Methods: Nine right and 9 left upper eyelids were excised from cadavers. Four vertical strips of central tarsus were removed from each eyelid. One strip of tarsus from each eyelid was treated with 10 units/ml of elastase for 2 hours. Another tarsal strip from each eyelid was immersed in normal saline for 2 hours (control). A third strip from the same eyelid was cross-linked using ultraviolet A at 6 mW/cm for 18 minutes. Finally, a fourth strip of tarsus was cross-linked in the same manner following treatment with elastase for 2 hours. A microtensile load cell was used to measure the Young modulus (stiffness) of each tissue.
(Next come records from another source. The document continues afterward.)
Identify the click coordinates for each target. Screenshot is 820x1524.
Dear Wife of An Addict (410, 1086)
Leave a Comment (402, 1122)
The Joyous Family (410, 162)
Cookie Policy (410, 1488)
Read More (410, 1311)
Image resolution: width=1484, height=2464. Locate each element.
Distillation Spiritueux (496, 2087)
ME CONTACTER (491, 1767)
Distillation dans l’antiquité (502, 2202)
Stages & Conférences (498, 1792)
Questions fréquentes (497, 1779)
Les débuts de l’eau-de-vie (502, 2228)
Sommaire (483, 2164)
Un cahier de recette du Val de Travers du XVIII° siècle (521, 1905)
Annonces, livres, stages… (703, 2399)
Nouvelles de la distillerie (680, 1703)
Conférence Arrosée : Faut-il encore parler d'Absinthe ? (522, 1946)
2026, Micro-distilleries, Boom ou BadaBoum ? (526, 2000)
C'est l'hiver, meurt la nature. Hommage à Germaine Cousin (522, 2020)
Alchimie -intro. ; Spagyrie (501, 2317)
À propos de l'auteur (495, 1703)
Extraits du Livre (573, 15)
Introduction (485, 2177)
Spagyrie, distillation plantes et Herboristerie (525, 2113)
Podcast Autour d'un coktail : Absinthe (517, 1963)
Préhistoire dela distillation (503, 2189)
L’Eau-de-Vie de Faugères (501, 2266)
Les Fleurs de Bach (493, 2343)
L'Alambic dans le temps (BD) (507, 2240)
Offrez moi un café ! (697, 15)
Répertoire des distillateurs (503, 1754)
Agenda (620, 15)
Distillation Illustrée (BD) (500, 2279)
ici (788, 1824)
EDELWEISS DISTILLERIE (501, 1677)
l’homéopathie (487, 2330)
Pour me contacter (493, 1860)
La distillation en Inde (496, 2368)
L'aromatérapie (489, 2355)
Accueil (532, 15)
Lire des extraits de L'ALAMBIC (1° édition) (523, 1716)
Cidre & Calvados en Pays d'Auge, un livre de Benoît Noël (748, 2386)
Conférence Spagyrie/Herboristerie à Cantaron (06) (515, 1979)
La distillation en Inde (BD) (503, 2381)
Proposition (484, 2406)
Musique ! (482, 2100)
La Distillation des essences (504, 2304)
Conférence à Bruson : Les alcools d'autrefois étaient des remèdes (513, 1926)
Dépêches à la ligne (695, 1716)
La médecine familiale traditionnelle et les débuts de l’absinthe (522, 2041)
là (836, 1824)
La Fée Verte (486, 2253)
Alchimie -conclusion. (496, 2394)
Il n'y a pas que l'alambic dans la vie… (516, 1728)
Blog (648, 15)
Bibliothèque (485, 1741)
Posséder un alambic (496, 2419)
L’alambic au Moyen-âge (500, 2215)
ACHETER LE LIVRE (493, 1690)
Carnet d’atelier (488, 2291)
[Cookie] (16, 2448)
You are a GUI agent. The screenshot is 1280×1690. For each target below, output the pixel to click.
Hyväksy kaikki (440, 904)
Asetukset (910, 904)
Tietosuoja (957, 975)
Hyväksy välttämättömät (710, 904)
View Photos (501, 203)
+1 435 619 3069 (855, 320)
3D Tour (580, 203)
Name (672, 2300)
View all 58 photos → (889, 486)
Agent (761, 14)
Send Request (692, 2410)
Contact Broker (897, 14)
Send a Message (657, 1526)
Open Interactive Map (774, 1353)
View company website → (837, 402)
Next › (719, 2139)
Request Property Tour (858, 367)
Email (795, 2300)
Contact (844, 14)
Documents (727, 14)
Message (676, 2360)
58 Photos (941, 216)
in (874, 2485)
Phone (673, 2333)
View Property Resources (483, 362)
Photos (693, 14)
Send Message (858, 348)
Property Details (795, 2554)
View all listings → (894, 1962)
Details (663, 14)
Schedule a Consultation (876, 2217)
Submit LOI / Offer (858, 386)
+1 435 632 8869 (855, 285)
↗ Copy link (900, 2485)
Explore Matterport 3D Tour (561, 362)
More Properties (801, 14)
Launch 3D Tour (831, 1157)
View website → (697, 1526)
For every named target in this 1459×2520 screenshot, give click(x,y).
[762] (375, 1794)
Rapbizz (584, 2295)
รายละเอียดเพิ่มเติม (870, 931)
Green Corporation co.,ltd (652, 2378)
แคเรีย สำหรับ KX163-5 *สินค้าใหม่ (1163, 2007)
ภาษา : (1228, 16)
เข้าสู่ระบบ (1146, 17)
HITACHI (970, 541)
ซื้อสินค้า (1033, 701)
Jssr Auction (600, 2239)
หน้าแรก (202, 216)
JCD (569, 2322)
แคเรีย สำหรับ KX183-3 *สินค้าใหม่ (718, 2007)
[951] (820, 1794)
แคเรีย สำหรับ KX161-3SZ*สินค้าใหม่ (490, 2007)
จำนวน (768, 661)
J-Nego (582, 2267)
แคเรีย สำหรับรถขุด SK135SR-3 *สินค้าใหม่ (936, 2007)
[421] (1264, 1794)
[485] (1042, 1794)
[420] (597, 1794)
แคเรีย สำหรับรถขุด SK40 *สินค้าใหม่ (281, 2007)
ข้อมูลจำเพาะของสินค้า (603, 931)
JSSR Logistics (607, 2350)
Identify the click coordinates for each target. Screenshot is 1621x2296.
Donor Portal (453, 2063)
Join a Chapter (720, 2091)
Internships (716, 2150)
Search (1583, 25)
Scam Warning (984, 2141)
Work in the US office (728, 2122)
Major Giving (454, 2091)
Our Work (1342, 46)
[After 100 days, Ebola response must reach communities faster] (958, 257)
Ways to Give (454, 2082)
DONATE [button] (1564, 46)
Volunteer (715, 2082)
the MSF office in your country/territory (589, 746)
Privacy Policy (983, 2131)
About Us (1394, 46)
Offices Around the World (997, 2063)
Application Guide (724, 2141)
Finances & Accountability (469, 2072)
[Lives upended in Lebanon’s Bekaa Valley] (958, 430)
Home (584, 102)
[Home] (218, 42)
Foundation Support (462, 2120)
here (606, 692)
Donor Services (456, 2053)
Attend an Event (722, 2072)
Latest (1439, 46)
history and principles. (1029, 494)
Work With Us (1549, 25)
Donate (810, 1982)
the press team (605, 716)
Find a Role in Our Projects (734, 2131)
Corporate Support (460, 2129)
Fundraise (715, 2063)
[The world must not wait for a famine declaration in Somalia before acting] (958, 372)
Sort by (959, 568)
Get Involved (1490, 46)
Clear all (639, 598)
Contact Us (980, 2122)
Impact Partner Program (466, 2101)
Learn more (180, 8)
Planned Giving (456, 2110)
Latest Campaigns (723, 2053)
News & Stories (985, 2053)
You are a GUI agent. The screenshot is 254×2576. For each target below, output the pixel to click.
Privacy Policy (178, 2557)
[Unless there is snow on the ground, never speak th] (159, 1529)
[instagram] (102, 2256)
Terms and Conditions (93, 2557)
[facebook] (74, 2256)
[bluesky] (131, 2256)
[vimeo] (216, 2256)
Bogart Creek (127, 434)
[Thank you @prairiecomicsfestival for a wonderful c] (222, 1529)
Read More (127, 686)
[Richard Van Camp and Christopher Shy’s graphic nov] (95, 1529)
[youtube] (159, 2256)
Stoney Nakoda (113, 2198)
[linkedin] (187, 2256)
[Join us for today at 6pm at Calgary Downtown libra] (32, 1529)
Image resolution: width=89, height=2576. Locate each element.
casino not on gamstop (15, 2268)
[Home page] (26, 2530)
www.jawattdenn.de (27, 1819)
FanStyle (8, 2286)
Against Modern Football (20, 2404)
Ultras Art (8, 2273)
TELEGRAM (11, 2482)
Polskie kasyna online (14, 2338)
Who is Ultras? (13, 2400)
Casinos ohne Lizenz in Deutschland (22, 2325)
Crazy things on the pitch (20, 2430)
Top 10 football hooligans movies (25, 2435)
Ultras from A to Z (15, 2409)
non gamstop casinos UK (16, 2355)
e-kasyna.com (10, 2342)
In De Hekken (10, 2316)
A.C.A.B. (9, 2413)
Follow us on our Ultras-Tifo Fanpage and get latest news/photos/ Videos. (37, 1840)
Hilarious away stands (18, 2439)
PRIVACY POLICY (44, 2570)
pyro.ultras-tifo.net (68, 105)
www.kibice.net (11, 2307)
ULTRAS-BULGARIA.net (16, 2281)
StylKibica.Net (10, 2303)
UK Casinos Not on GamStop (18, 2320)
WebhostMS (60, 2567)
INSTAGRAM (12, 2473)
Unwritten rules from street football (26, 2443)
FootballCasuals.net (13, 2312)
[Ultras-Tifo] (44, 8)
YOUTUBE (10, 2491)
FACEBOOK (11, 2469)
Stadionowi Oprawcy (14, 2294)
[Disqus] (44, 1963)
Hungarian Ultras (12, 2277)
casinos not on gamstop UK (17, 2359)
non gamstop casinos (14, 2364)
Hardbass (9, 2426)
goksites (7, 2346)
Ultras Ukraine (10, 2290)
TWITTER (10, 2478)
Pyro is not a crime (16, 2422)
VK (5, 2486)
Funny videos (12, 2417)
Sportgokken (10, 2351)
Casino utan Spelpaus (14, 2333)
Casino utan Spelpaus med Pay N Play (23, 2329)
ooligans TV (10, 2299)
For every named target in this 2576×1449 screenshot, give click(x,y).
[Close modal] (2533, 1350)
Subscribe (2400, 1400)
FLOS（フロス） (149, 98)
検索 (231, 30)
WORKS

Results: Mean (standard deviation) Young modulus for controls (18.9 ± 3.6 MPa) was significantly higher than samples treated with elastase alone (6.6 ± 3.8 MPa, p <0.01). Samples that were treated with cross-linking after elastase had a mean (standard deviation) Young modulus of 26 ± 2.3 MPa, while those treated with cross-linking alone had a mean (standard deviation) Young modulus of 34 ± 0.15 MPa. The differences in stiffness between all groups were significant (p <0.01).
Discussion: Treatment with elastase significantly reduces the stiffness of tarsal plates. This effect is reversed by cross-linking, raising the possibility of using this modality for the treatment of FES.